Le 29 novembre 1989, alors que le décompte des signatures de la demande de référendum n'était pas encore connu, l'Association contre l'aérodrome d'Etagnières ainsi que X. à Epalinges et Y. à Etagnières ont déposé auprès du Tribunal fédéral un recours de droit public pour violation du droit de vote. Les recourants y alléguaient que la récolte des signatures avait été perturbée par les membres d'un "Groupe de soutien au détournement de Cheseaux-sur-Lausanne", ainsi que par le Conseil communal et la Municipalité de Cheseaux qui étaient intervenus dans la campagne
BGE 116 Ia 466 S. 468
référendaire. Ils concluaient au renvoi de la cause au Conseil d'Etat pour nouvelle publication du décret du 25 septembre 1989, avec indication d'un nouveau délai référendaire.

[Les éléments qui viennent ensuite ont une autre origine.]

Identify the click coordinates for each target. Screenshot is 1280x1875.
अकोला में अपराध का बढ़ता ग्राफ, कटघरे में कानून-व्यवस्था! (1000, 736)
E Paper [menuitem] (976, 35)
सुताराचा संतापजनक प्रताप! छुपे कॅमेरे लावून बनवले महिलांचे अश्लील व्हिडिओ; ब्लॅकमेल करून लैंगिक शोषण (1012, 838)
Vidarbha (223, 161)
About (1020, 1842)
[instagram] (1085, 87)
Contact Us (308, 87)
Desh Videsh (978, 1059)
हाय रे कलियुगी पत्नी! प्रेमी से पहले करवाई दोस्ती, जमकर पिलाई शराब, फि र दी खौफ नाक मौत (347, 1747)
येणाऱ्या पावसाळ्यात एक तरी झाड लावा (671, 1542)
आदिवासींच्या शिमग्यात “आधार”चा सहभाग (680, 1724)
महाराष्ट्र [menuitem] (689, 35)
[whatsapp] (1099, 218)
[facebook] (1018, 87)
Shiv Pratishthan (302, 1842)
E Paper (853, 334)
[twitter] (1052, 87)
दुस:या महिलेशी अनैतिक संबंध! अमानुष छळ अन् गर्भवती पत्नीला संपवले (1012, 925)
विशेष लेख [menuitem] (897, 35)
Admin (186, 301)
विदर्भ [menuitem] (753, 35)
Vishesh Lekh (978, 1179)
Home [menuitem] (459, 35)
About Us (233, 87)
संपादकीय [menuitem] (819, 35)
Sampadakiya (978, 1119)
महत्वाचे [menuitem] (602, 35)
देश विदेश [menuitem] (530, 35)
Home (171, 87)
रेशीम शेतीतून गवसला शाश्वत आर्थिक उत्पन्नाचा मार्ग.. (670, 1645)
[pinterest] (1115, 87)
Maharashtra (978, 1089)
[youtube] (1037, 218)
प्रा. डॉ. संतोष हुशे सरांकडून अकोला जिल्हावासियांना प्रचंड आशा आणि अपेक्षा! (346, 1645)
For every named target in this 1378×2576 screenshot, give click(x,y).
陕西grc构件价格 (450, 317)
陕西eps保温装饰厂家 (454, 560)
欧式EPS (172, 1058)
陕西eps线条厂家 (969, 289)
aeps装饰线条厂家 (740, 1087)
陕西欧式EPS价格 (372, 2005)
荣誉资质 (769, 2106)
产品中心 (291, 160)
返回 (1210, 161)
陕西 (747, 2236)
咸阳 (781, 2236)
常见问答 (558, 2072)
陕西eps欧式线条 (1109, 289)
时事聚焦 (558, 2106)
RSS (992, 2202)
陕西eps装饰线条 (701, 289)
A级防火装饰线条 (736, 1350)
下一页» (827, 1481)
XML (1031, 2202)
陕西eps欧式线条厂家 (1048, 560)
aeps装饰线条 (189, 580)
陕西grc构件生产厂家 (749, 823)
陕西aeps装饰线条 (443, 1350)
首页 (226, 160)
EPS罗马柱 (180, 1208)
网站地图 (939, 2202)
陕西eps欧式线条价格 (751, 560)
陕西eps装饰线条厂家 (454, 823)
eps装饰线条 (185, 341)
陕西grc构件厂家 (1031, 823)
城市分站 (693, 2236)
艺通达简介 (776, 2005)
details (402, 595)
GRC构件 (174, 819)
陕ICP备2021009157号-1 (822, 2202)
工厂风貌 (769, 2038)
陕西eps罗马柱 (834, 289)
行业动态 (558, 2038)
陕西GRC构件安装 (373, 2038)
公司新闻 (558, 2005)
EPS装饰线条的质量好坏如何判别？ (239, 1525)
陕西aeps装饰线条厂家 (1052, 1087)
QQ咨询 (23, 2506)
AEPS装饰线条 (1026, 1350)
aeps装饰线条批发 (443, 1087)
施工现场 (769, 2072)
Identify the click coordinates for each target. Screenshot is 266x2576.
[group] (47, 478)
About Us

Les recourants ont saisi simultanément le Conseil d'Etat d'une requête visant à obtenir une prolongation de quarante jours du délai référendaire et, subsidiairement, une nouvelle publication du décret du 25 septembre 1989, avec nouveau délai référendaire. Le 1er décembre 1989, le Conseil d'Etat leur fit savoir qu'il n'avait pas de pouvoir pour prolonger ou modifier le délai référendaire fixé par l'art. 27 de la Constitution vaudoise. Le 8 décembre 1989, il les informa en outre que la demande de référendum n'avait pas abouti: en effet, 7396 signatures valables avaient été recueillies, alors que la loi en requérait 12 000 au minimum.
Agissant le 4 janvier 1990 par la voie d'un nouveau recours de droit public, l'Association contre l'aérodrome d'Etagnières, X. et Y. ont demandé au Tribunal fédéral d'annuler ces décisions des 1er et 8 décembre 1989 et de renvoyer la cause au Conseil d'Etat pour nouvelle publication du décret du 25 septembre 1989, avec indication d'un nouveau délai référendaire. Comme dans leur premier recours, ils se fondaient essentiellement sur la violation du droit de vote. Le Tribunal fédéral a rejeté les recours dans la mesure où ils étaient recevables.
Extrait des considérants:
4.
Le droit de vote garanti par la Constitution fédérale reconnaît à tout citoyen la faculté d'exiger qu'aucun résultat de votation ou d'élection ne soit reconnu s'il ne traduit pas d'une manière fidèle et sûre la volonté librement exprimée du corps électoral (
ATF 115 Ia 206
consid. 4,
ATF 114 Ia 43
et 432 consid. 4a,
ATF 113 Ia 52
consid. 4a et 294 consid. 3a et les arrêts cités).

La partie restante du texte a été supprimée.